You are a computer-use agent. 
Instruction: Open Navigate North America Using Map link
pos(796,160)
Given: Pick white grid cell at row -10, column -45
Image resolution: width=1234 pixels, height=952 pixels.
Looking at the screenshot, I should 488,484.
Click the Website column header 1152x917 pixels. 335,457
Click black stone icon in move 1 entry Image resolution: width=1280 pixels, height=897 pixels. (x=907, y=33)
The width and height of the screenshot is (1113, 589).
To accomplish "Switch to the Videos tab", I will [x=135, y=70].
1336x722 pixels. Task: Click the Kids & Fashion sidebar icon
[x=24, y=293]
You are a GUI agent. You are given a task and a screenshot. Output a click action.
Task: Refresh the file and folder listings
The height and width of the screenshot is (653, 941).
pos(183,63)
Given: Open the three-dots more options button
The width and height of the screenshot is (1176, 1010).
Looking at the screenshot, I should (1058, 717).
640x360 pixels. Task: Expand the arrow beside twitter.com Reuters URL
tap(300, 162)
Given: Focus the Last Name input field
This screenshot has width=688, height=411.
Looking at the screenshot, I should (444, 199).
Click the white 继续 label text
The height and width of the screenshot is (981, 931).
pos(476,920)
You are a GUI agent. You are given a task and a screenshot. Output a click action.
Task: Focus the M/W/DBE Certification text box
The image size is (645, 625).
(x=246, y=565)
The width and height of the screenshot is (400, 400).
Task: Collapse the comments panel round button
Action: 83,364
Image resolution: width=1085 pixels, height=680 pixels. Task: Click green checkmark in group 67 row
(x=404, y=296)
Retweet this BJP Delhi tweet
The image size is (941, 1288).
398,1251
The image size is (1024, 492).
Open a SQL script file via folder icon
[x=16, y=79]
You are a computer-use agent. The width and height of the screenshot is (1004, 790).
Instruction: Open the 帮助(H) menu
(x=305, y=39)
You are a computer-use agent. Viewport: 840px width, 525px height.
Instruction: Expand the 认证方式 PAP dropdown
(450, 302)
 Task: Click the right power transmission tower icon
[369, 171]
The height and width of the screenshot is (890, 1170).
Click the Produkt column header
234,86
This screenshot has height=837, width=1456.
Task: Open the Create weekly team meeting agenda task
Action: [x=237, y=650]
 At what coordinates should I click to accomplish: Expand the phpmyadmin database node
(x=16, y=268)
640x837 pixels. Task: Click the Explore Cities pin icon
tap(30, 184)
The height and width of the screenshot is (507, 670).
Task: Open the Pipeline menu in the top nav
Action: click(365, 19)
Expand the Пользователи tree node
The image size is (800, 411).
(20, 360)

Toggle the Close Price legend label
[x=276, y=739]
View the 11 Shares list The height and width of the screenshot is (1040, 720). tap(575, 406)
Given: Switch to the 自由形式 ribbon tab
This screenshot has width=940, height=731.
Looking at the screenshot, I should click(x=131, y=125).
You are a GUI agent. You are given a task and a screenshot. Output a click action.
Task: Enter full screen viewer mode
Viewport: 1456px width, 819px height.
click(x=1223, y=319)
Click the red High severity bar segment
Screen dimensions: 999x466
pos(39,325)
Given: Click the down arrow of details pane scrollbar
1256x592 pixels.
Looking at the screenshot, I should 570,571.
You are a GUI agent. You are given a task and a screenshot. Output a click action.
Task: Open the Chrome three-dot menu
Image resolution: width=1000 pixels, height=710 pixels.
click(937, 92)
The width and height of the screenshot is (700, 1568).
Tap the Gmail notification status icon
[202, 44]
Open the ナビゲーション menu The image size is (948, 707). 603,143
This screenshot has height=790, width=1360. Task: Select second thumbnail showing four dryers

**AIM OF THE EXERCISE:** Through the line that holds "Task: Focus the", repeat the material above exactly, starting at its first line.

**RESPONSE:**
You are a computer-use agent. 
Instruction: Open Navigate North America Using Map link
pos(796,160)
Given: Pick white grid cell at row -10, column -45
Image resolution: width=1234 pixels, height=952 pixels.
Looking at the screenshot, I should 488,484.
Click the Website column header 1152x917 pixels. 335,457
Click black stone icon in move 1 entry Image resolution: width=1280 pixels, height=897 pixels. (x=907, y=33)
The width and height of the screenshot is (1113, 589).
To accomplish "Switch to the Videos tab", I will [x=135, y=70].
1336x722 pixels. Task: Click the Kids & Fashion sidebar icon
[x=24, y=293]
You are a GUI agent. You are given a task and a screenshot. Output a click action.
Task: Refresh the file and folder listings
The height and width of the screenshot is (653, 941).
pos(183,63)
Given: Open the three-dots more options button
The width and height of the screenshot is (1176, 1010).
Looking at the screenshot, I should (1058, 717).
640x360 pixels. Task: Expand the arrow beside twitter.com Reuters URL
tap(300, 162)
Given: Focus the Last Name input field
This screenshot has width=688, height=411.
Looking at the screenshot, I should (444, 199).
Click the white 继续 label text
The height and width of the screenshot is (981, 931).
pos(476,920)
You are a GUI agent. You are given a task and a screenshot. Output a click action.
Task: Focus the M/W/DBE Certification text box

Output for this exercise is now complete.